Real life scenario
You receive a flyer at home with a special discount on Jack Daniels at your favorite store. 50% off today. You arrive at the store. You look at the shelf price of your upcoming alcoholic beverage. It displays the 50% off sticker. Cool!
Hmm…Wait. You’re looking closer and the actual price is not 50% but the regular price you normally pay. You’re upset and you contact the store manager to find out what’s going on.
Does this scenario sounds familiar? Probably not. Why? Because in the world of retail there are rules and regulations about promotions, discounts and advertising.
You can’t just organize fake discounts and claim it is is a cool discount to attract users.
Now back to the App Store.
Apple and Google give developers the ability to change the price of the apps they built quite easily. Price increase or price decrease, the developer has the control (with the lone restriction that Google blocks developers from setting a price on their app once it’s been made free. God knows why…)
Organizing a price promotion is a great marketing tool to find out the right pricing for your app, but also to accelerate adoption. Apple organizes a Free App of the Week (example below) every week and there are many services that help surface those promotions too (Disclosure: Appsfire is one of them).
But this is also something many developers or services are manipulating to fool users and make them believe there is an opportunity here. And here, unlike in the “real retail world”, there is no chance to find out what is a “real promotion” or a fake one. Why? Because the App Store only displays the price at the moment of your visit and there is no reference to price evolution.
If a developer claims “200%” off at $0.99 how can you really find out if the price was $2.99 just before? Maybe it was only $0.99?
There’s more to it. As a developer you can change the price as many times as you want. And in theory you can organize price discounts as many times as you want. In that context, how can you know if the discount applies to a price that truly represents the standard price?
The reality is that the App Store is full of fake deals: deals that are either deceptive or misrepresentative.
Here are the varieties of fake deals:
- Fake price drops: The app claims it’s on sale in its app description, when in reality the price has never changed.
- Inaccurate price discount: The app claims a X% discount, when in reality the magnitude of the discount is smaller. For example, the app that has recently gone free claims that it’s down from $5.99, when in reality the all-time high price of the app was $3.99.
- Artificial discount (screenshot below): An app that just launched or is normally worth X will artificially raise the price up to Y for a day or two and then will drop the price back to X, claiming it as a “discount”

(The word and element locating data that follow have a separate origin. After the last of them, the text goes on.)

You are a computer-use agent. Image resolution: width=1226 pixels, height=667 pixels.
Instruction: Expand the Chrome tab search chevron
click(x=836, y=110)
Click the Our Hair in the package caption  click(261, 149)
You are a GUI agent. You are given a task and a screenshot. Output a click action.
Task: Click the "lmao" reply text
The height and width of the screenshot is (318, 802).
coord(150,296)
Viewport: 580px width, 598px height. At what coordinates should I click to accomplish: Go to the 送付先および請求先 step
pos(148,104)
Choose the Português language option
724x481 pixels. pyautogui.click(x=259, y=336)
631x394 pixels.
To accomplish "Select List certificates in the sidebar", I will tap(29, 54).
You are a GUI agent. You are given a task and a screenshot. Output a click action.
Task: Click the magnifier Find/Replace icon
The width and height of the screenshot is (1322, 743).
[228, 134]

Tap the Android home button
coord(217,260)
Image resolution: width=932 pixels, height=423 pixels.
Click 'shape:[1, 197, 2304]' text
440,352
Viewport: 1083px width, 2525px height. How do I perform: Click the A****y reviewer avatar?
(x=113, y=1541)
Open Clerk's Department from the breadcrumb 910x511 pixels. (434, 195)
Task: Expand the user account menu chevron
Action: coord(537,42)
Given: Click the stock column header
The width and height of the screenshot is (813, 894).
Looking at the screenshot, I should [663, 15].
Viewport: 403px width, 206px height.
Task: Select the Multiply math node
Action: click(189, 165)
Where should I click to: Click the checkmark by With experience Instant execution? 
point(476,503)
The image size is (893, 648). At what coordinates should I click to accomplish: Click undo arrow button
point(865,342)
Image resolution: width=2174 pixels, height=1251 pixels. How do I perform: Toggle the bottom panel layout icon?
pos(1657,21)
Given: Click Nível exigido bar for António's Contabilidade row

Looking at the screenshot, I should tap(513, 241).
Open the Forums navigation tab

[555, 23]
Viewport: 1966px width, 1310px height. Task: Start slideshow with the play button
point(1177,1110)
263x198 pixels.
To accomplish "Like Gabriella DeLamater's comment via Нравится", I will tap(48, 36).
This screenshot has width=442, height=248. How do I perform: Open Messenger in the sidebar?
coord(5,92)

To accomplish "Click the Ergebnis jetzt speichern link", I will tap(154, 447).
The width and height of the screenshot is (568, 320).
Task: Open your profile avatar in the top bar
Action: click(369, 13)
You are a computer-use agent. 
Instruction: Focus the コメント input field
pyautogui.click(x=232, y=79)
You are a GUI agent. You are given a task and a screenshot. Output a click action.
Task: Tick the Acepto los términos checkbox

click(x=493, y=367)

- YoYo Apps or High-Frequency Price Droppers: Apps in “promotion” every few days.
- Paid to Freemium: A paid app is indeed becomes free, but the price is now applied in in-app purchase (nothing wrong with that…unless the developer claims “FREE TODAY”)
- Fake “free today”: The app claims it’s “free” today. In reality it’s free all the time or the vast majority of the time.
- Fake In-App bonus: The app claims “$X worth of In-App Purchase” and offers no way to redeem this bonus or offers no in-App bonus. Or it offers an In-App bonus that does not have the value it claimed.
The good news is that the App Store is full of legitimate promotions like the recent price drop organized by Apple and Rovio on Angry Birds.
So what do we do with this? It’s all about trust
Users have to consider carefully what they download. They can use third-party services (like Appannie or others..) to find out the price history of an app. Appsfire offers such a feature (more on that coming soon).
Unfortunately many app guides or review sites list all those “discounts” and scams as if they were equal, and many “app marketing services” and ad networks do not hesitate to also use those techniques to create the illusion of a “deal” and create a stronger marketing leverage.
Apple and Google could be more careful by limiting the number of times a developer can change their pricing or by limiting the ability to update the app description (as Apple recently did with the app title). Maybe a firm, operationally-enforceable rule on this point would be welcome.
It is critical users can trust developers. Quality discovery is based on trust. If you rupture that trust, discovery is broken.